On Mar 14, 2007, at 4:44 PM, Kashyap, Vipul wrote:
Alan,
You have proposed some modeling suggestions and of course alignment
with the OBO
relations ontology.
Other than expressing the semantics of these classes precisely, it
will be great
if you and someone in this group could identify the potential impact
of these modeling choices on:
- Enabling different types of integration that were not feasible
before
I think at the moment I am more concerned about data integration than
novel inferences, although I do expect a number of inference
demonstrations. I view the comments I'm providing as a way to deal
with some integration problems before they arise, but I think it will
be better shown once we start looking at specific queries.
The semantics, however, are somewhat more important, particularly
such things as clearly defining classes, distinguishing part of, is
a, and derives from, etc. Whenever they are mixed up we will get
some wrong answers when we questions using these relations.
Put another way, the goal might be stated as wanting to get both
*all* available answers to our questions, and *only* correct answers
to our questions, and both the above contribute to achieving that goal.
Regarding this sort of integration not being feasible before, I'd
stay away from that argument. I do hope to show that, as a matter of
fact, this sort of integration is rarely done, that it is possible to
do better with an acceptable level of effort, and that both the
semantic web tools and ethos help make it easier and more fruitful.
A small example of this was illustrated yesterday in the discussion
about dart grid. We were looking at mapping a column that recorded
gender as a text field with either the character "M" or "F". Now
typically, this is a distinction we wish to make in our ontologies,
and we would generally have a class (ideally the same class across
ontologies) to capture this distinction. In a standard object-
relational model, one could make M and F instead "object" by having a
second table, and a foreign key to that table to record the gender.

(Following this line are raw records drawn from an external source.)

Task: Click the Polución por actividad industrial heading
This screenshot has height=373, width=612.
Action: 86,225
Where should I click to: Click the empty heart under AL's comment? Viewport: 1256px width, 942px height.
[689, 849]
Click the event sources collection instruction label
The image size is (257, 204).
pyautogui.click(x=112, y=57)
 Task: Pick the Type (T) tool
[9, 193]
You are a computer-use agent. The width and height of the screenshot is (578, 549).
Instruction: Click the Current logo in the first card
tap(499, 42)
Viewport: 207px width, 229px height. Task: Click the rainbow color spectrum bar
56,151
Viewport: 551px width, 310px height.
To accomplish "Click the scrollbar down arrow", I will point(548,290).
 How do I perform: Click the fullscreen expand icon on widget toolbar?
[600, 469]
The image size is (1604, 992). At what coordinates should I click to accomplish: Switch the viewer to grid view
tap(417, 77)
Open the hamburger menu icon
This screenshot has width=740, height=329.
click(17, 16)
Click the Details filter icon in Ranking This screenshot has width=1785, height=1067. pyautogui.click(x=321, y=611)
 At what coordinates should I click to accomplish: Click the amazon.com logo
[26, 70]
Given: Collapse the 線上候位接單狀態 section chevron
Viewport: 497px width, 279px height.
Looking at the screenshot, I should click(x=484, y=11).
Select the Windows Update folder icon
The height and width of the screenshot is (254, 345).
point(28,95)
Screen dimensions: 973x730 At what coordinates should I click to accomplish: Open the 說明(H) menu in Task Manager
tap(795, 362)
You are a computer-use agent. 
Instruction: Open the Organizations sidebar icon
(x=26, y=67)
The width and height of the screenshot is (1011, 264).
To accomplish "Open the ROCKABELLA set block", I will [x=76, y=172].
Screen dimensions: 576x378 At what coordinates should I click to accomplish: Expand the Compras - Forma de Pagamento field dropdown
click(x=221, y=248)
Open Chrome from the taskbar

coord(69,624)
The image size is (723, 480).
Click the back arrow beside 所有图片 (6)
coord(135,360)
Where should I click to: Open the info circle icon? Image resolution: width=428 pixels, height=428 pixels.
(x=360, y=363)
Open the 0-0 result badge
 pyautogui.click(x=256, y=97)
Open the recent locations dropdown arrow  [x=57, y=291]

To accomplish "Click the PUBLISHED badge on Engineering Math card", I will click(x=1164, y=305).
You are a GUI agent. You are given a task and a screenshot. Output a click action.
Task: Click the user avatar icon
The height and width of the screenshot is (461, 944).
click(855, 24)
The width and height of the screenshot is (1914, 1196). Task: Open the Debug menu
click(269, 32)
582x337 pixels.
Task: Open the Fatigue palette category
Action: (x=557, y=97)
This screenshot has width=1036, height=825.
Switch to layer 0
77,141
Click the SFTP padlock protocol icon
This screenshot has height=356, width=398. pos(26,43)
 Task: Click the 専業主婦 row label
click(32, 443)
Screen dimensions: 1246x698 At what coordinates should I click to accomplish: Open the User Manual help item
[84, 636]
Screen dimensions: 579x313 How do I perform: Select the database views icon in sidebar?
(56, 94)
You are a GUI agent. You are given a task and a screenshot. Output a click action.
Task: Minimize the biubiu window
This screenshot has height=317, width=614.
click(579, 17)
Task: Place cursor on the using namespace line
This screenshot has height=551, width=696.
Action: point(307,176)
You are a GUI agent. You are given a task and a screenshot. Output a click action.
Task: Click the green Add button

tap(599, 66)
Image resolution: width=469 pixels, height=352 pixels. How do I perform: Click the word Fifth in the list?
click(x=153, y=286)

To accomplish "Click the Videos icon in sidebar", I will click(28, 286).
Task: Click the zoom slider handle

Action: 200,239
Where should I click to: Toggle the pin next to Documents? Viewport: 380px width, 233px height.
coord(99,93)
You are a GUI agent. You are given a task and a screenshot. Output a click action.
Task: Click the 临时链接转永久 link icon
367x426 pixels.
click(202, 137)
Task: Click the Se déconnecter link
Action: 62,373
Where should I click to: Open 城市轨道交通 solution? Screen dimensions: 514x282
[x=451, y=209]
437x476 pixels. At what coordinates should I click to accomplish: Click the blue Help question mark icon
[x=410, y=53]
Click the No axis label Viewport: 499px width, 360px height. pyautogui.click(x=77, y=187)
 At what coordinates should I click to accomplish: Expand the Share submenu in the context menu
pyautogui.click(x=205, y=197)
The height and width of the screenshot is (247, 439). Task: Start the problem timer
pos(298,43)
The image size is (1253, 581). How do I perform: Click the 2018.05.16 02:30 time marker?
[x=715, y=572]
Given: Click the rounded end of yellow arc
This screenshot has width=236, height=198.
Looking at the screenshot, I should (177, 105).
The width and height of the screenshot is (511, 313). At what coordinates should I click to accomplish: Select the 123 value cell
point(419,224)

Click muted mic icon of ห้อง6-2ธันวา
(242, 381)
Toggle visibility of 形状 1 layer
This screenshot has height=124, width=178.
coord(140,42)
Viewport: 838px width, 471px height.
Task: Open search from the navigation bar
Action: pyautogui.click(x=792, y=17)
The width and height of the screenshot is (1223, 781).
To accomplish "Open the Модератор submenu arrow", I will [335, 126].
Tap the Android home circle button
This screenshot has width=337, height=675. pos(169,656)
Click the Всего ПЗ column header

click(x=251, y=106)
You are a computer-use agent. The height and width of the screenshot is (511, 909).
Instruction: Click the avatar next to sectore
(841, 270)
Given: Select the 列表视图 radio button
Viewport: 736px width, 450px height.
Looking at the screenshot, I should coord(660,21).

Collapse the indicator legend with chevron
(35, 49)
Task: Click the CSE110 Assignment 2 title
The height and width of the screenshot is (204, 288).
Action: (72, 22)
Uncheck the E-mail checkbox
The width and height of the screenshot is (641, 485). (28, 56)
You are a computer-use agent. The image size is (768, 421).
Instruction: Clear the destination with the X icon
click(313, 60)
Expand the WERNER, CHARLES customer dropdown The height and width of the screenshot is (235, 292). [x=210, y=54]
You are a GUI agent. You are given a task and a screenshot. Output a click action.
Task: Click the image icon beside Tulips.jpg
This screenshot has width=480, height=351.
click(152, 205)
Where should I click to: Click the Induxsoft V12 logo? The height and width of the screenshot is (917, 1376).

But no one does that because it seems "overkill" - the queries are
more painful, the computational overhead is more, etc. But RDF or OWL
this kind of thing is (or should be) common practice, we incur no
penalty, and having it in this form makes it more straightforward to
integrate across independently constructed ontologies - sameas,
subclass, equivalent class all provide standard ways of making the
connection. Compare this to the effort to merge two relational
schemas, where gender columns are used in various tables, named
differently, and where one database uses "M" and "F" and the other
uses "Male" and "Female".
- Enabling different types of inferences which would enable further
integration
not possible before.
I don't think I have said, or want to say, that integration before
was not possible. However, I note that in fact it is has not been
done in a usable way for many of the resources we realistically would
want to use to ask questions about our scientific use case. There are
a number of reasons for this, some of which our use of semantic web
technologies speak to. For example, that there is a shared standard
and working tools based on it means that efforts to integrate can be
built on by others, which offers more bang for your buck, so to
speak, an important consideration when deciding to devote the not
insubstantial effort necessary to put resources in a form that makes
it possible to effectively integrate them. Technically, the fact that
there is less pain involved with schema extension and evolution when
using OWL/RDF then when using traditional RDMS table oriented schema
reduces the effort to integrate a large number of sources.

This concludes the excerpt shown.